The American kestrel, sometimes called “sparrow hawk”, is not a hawk at all. Certainly the bird’s pint-sized frame is small, thus “sparrow”, but the “hawk” in the common name is actually a misnomer. The bird of prey with pointed wings and beautiful plumage is actually a very small falcon.
In fact American kestrels are the smallest falcon in North America, not to mention being smaller than any hawk. Here’s an unbashful raptor that resides in a wide variety of habitats, will readily accept the accommodations of artificial nest-boxes, and is common throughout most of Minnesota. Kestrels are perhaps the most easily recognized and frequently observed raptor.
No other bird of prey in North America is so richly colored. Male kestrels sport a rusty back and tail, slate blue adorns his crown and wings, and a white terminal band tips his tail. White cheek patches are accented by two black "whisker" markings on each side of his head. Total length is about ten inches long and averaging slightly less than four ounces in weight. Not much for size, but any shortcoming are compensated by force and fearlessness.
Their diet is surprisingly general for such small falcons. Unlike other falcons, which capture most of their prey in the air (birds), kestrels capture much of their prey on the ground, though not always. Species of mammals make up about 70% of their diet, including rodents such as young ground squirrels, gophers, shrews, voles, mice, and rats. Even young cottontail rabbits are preyed upon.

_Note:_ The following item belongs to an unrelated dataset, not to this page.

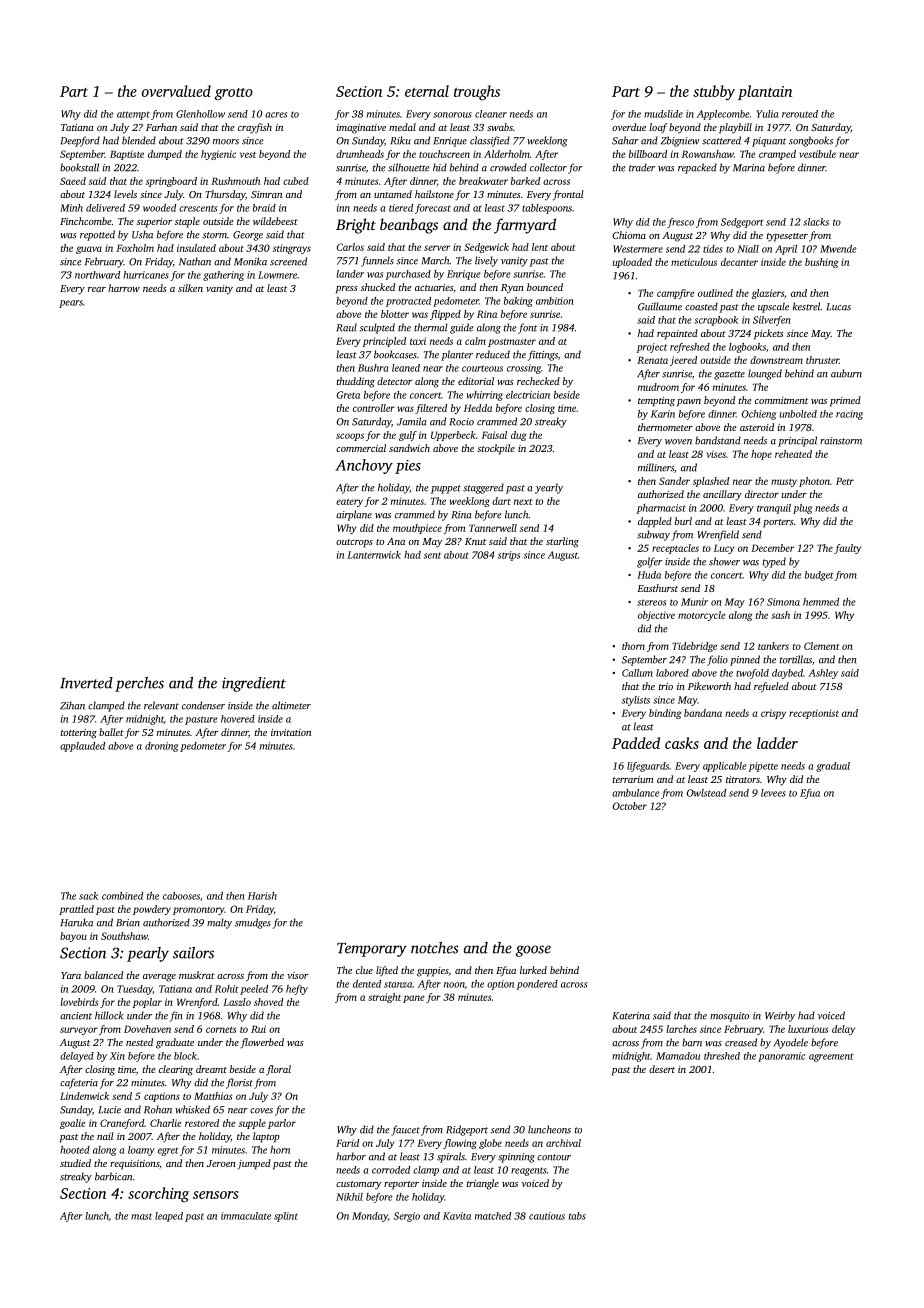 The height and width of the image is (1308, 924). I want to click on matched, so click(493, 1216).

Birds, about ten percent of their total diet, are hunted, too. Around twenty percent include insects such as grasshoppers, crickets, beetles, butterflies, moths, dragonflies, and worms, make up a significant part of a kestrel’s diet, and just one percent of their diet consists of reptiles and amphibians like snakes, salamanders, frogs, and toads.

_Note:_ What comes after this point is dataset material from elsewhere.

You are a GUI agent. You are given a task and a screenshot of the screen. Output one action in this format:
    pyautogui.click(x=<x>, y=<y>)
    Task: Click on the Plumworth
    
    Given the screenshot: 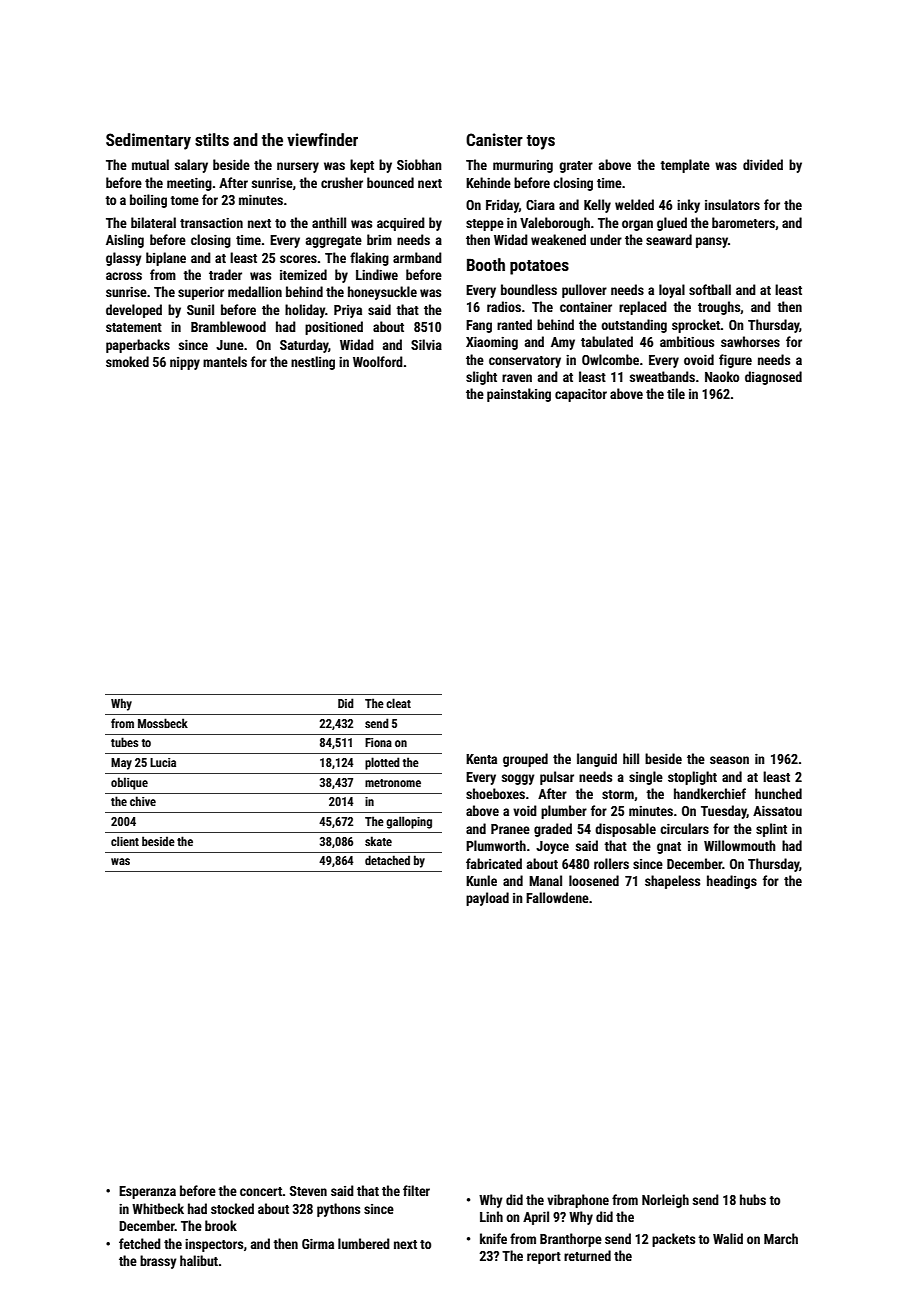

A familiar kestrel habit will often give human admirers a good clue toward positive identification. Kestrels typically hunt by hovering in a near motionless—save for their fluttering wings—above grassy fields, ditches, or other likely small-rodent haunts. The raptor’s longish tail will be fanned, the body angled slightly upward, and the head tilted downward with eyes intensely riveted and searching for the movements of prey beneath tall vegetation.
Aided by headwinds, this mode of flight will be maintained indefinitely, occasionally dipping abruptly a few feet lower in altitude, only to regain the sedentary airborne posture if prey had yet to be sighted or secured. A complete free-fall to the ground below will occur if a hapless vole, mouse, or grasshopper fails to miss the clutches of the falcon's quick strike.
I’ve been lucky enough to enjoy the close company of a pair of kestrels nesting in one of my wood duck nest boxes. The pair took over a box that overlooked Assawa Lake that no doubt was chosen for the plentitude of small rodents and birds for prey, but maybe the view, too.
One season the pair took over a different box closer to my house. The box was designed as a sort of “catch all” box—one that would be suitable for a wide range of birds, including kestrels. The entrance hole was larger than a standard songbird hole, but smaller than the standard wood duck sized hole.
During a very hot couple of weeks in July 2011, the pair’s five chicks were almost full grown, but terribly crowded in the small box. Prey must have been hard to come by, and two of the larger chicks ended up killing and consuming three of their smaller and weaker nest mates. Though seemingly cruel, it is the way of Nature and often how it works with birds of prey. Not long after this incident, the two surviving chicks fledged and joined their parents to learn how to fly and hunt.
As it is, kestrel couples form their annual bonds through courtship rituals comprised of flights and calls. Soon after the male establishes or reestablishes a territory, he will perform numerous flights to fair heights above the trees and dive while emitting loud “klee, klee, klee” notes, typically at the apex of his display. He may also carry food to his mate and feed her.
The ceremony is designed to strengthen the ties that bind. And soon after copulation, egg laying and incubation commences. Somewhat unique for birds of prey where most of the incubation duties are carried out by females, male kestrels pitch in and share in this lengthy task. Generally anywhere from three to seven eggs are laid that hatch in about a month’s time.
When the chicks at last hatch, both parents begin hunting non-stop in order to satisfy the appetites of their growing offspring. After fledging, the kestrel family will remain intact for about a month until their fully grown youngsters begin their lives as independent adults as we get out and enjoy the great outdoors.